[To do] Begin the copy at the line that contains "Task: Click the 1960 dimension label", end it at the last line of the entries below, keep every word exact, and include no pictures.

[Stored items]
- Opening Delimiter -
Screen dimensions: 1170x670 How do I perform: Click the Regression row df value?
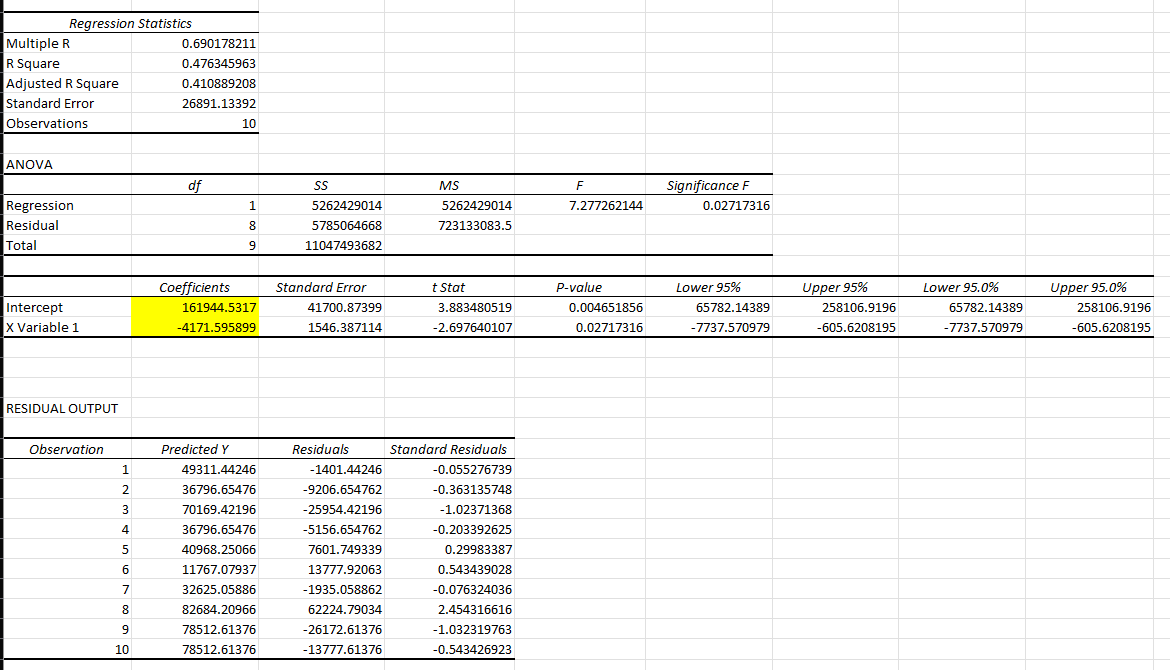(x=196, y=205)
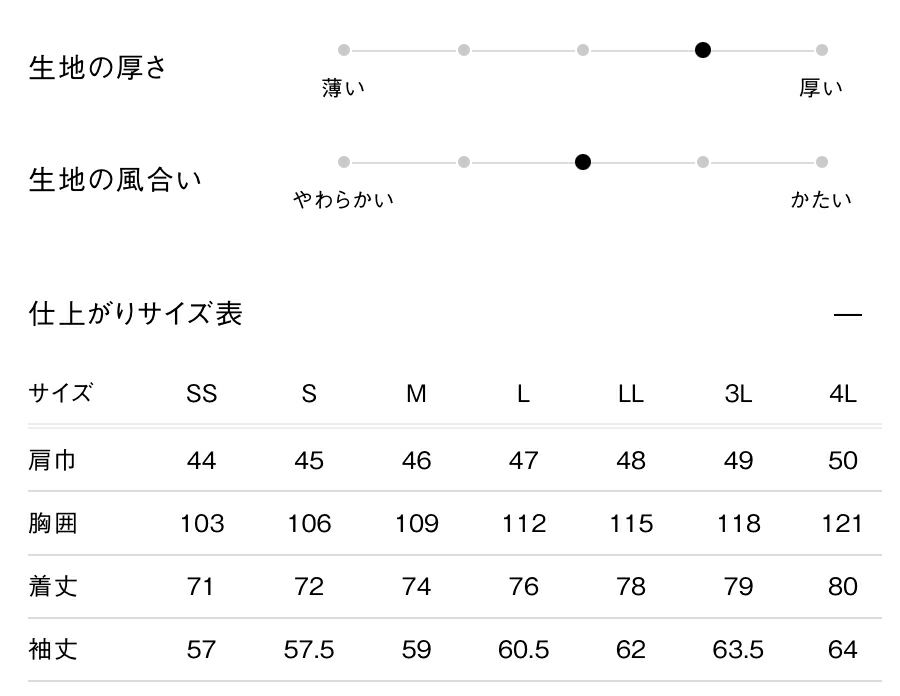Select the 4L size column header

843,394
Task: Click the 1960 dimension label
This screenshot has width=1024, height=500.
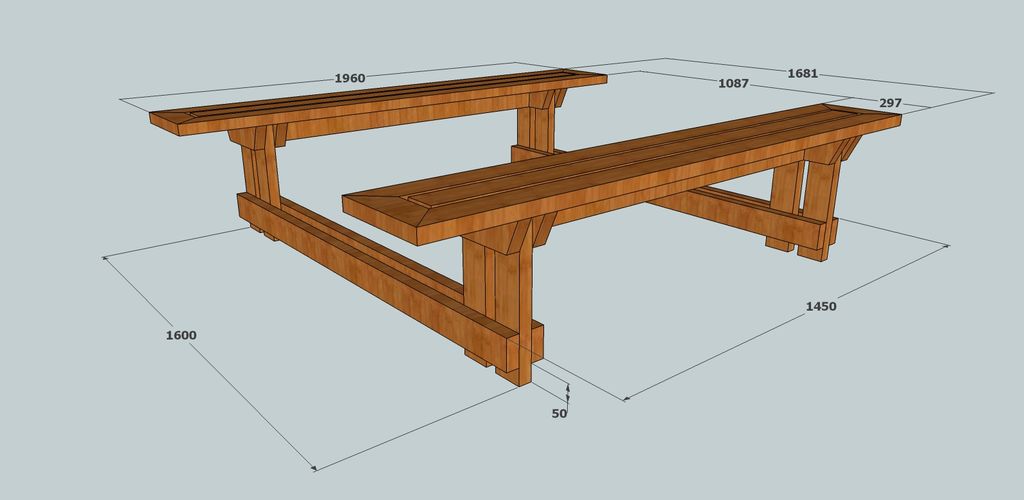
- Closing Delimiter -
[Answer to this exercise]
Task: Click the 1960 dimension label
This screenshot has width=1024, height=500.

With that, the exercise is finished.